Obwohl sie als Angehörige der „Buchreligionen“ eigentlich „Schutzbefohlene“ waren, sind Juden und Christen ebenfalls wiederholt Opfer solcher Verfolgungen geworden.
Und die reichen von Massakern an Juden im mohammedanisch beherrschten Spanien – noch vor ähnlichen Pogromen im Namen Christi – bis zu den heutigen Christenverfolgungen im Irak und in Syrien. Während Christen durch den Einfluß der „Aufklärung“ größtenteils zur Räson gebracht wurden und Religionskriege seit der Verweltlichung des christlichen Abendlands zur Vergangenheit gehören, tritt der Islamismus im Orient als Reaktion auf demütigende Erfahrungen mit westlichen Kolonialmächten sowie unerfüllte Erwartungen von einer Verweltlichung wieder stärker und brutaler in Erscheinung.
Mit ihm geht im sogenannten Islamischen Staat (IS) eine Imperialisierung des Islam in Verbindung mit einer Islamisierung des Imperium einher.
Diesem Zusammenwirken fallen alle Menschen zum Opfer, die nicht „rechtgläubig“ im Sinne des Islam sind und sich nicht an die Gebote Allahs halten.

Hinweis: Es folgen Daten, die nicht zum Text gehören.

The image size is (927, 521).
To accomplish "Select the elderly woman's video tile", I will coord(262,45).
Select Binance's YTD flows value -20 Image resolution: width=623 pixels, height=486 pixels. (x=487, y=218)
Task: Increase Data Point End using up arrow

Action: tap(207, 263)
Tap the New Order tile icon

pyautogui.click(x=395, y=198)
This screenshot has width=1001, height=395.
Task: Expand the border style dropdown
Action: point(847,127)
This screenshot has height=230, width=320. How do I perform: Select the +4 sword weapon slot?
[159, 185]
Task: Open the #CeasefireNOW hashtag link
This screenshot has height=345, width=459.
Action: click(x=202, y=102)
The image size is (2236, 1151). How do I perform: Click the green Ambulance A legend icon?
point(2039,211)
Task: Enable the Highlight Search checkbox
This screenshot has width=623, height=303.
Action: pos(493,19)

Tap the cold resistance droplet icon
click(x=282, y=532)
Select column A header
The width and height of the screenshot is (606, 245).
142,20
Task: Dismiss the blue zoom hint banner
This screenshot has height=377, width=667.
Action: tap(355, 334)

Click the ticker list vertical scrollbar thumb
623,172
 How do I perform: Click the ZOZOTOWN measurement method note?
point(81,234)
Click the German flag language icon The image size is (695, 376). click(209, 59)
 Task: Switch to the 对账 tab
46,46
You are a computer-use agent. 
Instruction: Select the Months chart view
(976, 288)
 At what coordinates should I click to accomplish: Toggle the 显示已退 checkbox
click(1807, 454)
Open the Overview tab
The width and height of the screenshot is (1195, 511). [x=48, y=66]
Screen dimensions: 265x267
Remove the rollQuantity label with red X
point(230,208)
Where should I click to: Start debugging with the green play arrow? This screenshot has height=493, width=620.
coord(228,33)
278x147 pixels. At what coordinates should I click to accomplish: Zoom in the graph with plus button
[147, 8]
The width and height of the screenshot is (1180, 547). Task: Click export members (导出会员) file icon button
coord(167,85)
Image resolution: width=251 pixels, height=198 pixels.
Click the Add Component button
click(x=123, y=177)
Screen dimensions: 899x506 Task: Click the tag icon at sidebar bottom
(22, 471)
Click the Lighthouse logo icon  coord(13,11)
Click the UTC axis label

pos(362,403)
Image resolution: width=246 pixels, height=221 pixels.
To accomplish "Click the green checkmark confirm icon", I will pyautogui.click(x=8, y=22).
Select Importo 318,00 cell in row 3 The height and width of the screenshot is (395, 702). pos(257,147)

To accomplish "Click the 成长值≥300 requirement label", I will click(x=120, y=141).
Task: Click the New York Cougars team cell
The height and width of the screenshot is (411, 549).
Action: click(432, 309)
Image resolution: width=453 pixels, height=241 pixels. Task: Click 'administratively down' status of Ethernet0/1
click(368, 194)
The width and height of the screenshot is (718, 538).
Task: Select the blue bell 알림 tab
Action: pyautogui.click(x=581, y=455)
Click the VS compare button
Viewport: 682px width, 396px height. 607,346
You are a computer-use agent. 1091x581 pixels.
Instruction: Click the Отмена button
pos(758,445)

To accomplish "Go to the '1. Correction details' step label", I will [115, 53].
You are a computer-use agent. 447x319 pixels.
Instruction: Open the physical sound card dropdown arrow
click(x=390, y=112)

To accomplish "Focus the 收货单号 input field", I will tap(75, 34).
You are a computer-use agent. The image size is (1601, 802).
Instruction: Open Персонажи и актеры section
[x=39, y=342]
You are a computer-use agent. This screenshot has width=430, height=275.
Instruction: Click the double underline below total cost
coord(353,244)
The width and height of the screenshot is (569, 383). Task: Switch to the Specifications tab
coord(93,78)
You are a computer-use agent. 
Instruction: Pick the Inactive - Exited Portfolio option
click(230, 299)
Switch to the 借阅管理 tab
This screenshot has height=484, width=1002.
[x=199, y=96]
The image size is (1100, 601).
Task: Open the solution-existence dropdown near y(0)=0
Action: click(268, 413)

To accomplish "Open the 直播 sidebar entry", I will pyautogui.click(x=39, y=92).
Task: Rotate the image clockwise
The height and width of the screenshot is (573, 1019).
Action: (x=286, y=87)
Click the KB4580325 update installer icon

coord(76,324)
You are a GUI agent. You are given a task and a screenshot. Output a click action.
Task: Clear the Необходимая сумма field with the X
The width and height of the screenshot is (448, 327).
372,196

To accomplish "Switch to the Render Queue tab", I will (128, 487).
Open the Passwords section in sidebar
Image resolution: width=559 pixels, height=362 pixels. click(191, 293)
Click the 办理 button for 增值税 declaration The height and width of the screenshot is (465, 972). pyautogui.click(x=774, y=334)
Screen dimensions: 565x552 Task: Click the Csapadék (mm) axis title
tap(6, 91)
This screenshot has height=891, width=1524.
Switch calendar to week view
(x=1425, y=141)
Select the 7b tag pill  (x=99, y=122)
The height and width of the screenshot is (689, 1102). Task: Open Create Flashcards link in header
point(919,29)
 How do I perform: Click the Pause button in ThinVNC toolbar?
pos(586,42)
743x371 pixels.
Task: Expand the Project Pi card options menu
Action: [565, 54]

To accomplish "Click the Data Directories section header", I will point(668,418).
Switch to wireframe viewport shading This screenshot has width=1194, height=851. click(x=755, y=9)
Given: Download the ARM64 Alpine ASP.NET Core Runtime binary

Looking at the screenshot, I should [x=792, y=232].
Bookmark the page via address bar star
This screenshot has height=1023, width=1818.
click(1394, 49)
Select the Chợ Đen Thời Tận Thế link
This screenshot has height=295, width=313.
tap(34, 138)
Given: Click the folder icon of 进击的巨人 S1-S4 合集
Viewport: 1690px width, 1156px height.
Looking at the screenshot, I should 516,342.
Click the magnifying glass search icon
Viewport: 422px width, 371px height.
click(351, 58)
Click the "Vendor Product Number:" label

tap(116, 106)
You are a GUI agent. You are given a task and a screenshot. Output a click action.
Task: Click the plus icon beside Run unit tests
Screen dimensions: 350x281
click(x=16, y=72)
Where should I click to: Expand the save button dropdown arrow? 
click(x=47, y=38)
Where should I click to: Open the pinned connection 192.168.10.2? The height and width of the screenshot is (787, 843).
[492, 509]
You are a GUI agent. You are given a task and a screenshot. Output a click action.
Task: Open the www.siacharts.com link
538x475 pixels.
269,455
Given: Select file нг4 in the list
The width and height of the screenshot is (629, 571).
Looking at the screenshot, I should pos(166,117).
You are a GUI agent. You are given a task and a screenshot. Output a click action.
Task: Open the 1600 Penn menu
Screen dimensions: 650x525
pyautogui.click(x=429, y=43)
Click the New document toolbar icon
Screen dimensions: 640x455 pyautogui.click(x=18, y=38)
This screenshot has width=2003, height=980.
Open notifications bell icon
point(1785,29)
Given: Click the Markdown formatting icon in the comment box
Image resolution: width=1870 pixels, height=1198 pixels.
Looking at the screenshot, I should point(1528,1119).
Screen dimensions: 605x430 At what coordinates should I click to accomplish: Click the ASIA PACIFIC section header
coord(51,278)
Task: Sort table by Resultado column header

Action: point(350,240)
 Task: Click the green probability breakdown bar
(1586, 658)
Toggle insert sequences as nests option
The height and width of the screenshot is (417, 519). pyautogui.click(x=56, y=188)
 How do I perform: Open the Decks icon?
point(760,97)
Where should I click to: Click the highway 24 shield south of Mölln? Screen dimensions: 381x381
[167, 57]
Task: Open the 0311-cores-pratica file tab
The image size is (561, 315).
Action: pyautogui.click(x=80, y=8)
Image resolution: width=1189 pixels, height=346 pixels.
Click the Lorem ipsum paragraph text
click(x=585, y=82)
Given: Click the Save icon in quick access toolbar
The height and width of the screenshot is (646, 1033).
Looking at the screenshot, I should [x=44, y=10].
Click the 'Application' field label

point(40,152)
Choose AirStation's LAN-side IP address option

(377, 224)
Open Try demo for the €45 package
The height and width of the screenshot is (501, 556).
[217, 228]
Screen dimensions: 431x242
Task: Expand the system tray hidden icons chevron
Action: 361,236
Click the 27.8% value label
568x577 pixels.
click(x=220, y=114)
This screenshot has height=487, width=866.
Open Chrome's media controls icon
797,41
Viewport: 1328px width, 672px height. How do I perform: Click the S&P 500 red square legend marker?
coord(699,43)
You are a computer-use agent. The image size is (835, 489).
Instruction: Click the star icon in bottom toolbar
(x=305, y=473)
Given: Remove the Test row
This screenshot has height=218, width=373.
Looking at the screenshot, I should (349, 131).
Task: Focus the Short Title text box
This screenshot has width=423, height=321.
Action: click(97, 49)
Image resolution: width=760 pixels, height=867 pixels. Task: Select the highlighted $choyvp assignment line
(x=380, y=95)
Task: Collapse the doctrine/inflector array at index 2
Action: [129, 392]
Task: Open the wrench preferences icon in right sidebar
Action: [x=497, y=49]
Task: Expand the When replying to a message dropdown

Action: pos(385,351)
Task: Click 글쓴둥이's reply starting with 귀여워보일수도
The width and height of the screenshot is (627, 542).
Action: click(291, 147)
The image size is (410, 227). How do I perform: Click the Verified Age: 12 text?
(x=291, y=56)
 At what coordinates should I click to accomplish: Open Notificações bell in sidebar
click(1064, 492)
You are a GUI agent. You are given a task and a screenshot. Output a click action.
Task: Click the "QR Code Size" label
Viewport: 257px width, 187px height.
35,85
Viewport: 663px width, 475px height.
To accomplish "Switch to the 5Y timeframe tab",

Wie dieses IS-Terrorregime im Irak und in Syrien Gedenkstätten zerstören läßt, die anderen Konfessionen heilig sind, würde er ebenso zerstörerisch wirken, falls seine Glaubenskrieger jemals bis nach Bethlehem, dem Geburtsort Christi, kämen.
Es gibt aber auch Zeichen der Versöhnung zwischen den Religionen. In Berlin etwa wollen Juden, Christen und Mohammedaner gewissermaßen im Geiste Nathans des Weisen ein „House of One“ bauen – ein Haus für den einen Gott, an den sie alle glauben, obwohl sie dessen Willen unterschiedlich deuten.
Doch es reicht längst nicht mehr, daß die Angehörigen der „Buchreligionen“ zum Frieden miteinander finden. Wenn symbolische Zeichen wichtig sein sollen, wäre es angebracht, auf dem Weg zum „House of One“ Gedenksteine für Gelehrte wie Averroes, Spinoza, Galilei sowie Voltaire zu verlegen, damit die Gläubigen sinnbildlich erst einmal zur Vernunft kommen, bevor sie sich wieder im Glauben ihren litaneiartigen Gebeten und Gesängen hingeben.
Gut am Platz wäre ebenfalls ein monströses Denkmal passend zur Monströsität der Verbrechen, die im Namen Gottes an allen Menschen begangen wurden, die anders lebten, liebten, dachten und glaubten, als machtbesessene Hüter des „rechten“ Glaubens für gottgefällig hielten und teilweise auch heute noch halten.
Solange die Vertreter aller Religionen nicht aufrichtig diese Verbrechen bereuen und nicht bloß Gott, sondern auch Menschen glaubhaft um Verzeihung bitten, kann es zwischen Theismus und Humanismus keinen dauerhaften Frieden geben.